Revisiting executive compensation disclosures
On June 26, the SEC hosted a roundtable to consider the appropriateness of existing executive compensation disclosure requirements6, which primarily apply only to U.S. domestic reporting companies. While new rules have not yet been proposed, it seems likely that there will be proposed rulemaking in the future to simplify what Chairman Atkins has described as "a Frankenstein patchwork of rules" relating to executive compensation disclosure.
The SEC in the days to come
Chairman Atkins indicated in June that the SEC has decreased its headcount by 15%, and time will tell how that will impact future rulemaking initiatives as well as the tone, volume and scope of the SEC's comment process. For now, SEC review has been operating largely in line with historical practice, both procedurally and with respect to the volume and content of SEC comments. Meanwhile, major rulemaking initiatives remain paused, although targeted efforts—such as the recent concept release on the FPI definition or any future changes to executive compensation disclosure—indicate that selective regulatory refinements may still advance. For issuers accessing U.S. capital markets, this environment presents both stability in core disclosure expectations and uncertainty as the regulatory agenda continues to evolve.
Footnotes
1 U.S. Securities and Exchange Commission, Withdrawal of Proposed Regulatory
Actions, June 12, 2025.
2 U.S. Securities and Exchange Commission, Exchange Act Sections 13(d) and 13(g) and Regulation 13D-G Beneficial Ownership Reporting, February 11, 2025.
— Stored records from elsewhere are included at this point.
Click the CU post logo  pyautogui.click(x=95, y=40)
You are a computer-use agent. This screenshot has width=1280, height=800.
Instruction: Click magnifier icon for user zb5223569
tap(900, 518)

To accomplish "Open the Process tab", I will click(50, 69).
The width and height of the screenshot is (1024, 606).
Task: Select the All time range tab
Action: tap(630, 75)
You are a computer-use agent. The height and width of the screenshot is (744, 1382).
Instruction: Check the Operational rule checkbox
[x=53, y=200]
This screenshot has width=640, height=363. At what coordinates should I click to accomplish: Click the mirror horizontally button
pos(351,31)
3 U.S. Securities and Exchange Commission, Shareholder Proposals: Staff Legal Bulletin No. 14M (CF), February 12, 2025.
4 U.S. Securities and Exchange Commission, No Action Letter: Latham & Watkins, March 12, 2025.
5 U.S. Securities and Exchange Commission, Concept Release on Foreign Private Issuer Eligibility, June 4, 2025.
6 U.S. Securities and Exchange Commission, SEC Announces Roundtable on Executive Compensation Disclosure Requirements, May 16, 2025.